Курт, отвозивший меня на аэродром, был, как мне кажется, по-настоящему опечален. Друзья корреспонденты, пришедшие проводить, принесли кучу писем и сувениров, предназначенных для передачи семьям.
— Не дрейфь, старик, бог не выдаст — редакция не съест, — слышал я возле самолетного трапа.
— Возвращайтесь скорее, Геринг не переживет разлуки с вами. Кто же его будет окуривать чесночным паром?
И среди этого дружеского трепа как-то очень запомнилась лирическая фраза Сергея Крушинского:
— Солнце не зайдет, а вы уже будете дома. Честно говоря, я вам здорово завидую.
Мы живем с ним в одном доме. Он любит жену и обожает двух своих парней, которые, как и все военные дети, растут без отца. А судьба его — боевого журналиста, влюбленного в свое дело, человека, нежно привязанного к своему семейству, все время мотает по миру туда и сюда, и семью он почти не видит.
В смутном настроении прилетел я в Москву, но у вызова этого оказался совершенно неожиданный счастливый конец, как говорят янки, «хэппи энд». Оказалось, редактор «Октября» Федор Иванович Панферов запускает в печать мою повесть о безногом летчике. Со свойственной ему энергией он сумел убедить редактора, Петра Николаевича Поспелова, что для окончательной отделки перед набором ему совершенно необходим автор, и так как на процессе затишье, меня временно и вызвали в Москву.

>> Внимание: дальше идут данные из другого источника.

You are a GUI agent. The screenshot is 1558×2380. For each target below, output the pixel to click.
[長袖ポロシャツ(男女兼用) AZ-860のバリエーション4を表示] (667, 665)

По заведенному неписаному закону мы с женой в тот же вечер развезли по адресам все письма и сувениры, посланные коллегами своим семьям. Выполнив эту первейшую для каждого военкора обязанность, я лишь мочью появился в своей редакции. Появился в самое горячее время. Только что «загорелась», то есть была отравлена в машину третья полоса. Доверстывалась первая, но, несмотря на время священной спешки, в кабинете Поспелова собрались все те, кто как бы составлял когда-то в военные дни редакционный мозг. Только вместо Леонида Ильичева, редактирующего теперь «Известия», — новый секретарь Миша Сиволобов, недавний военный корреспондент, получивший широкую известность своими письмами из партизанских лесов, а вместо сурового полковника Лазарева — седовласый, благообразный генерал Галактионов. И еще его первый заместитель полковник Яхлаков — деликатнейший человек, обладающий сокрушительным, громоподобным басом, и «промышленный босс», заведующий экономическим отделом Сеня Гершберг, и бывший король московских репортеров Лазарь Бронтман.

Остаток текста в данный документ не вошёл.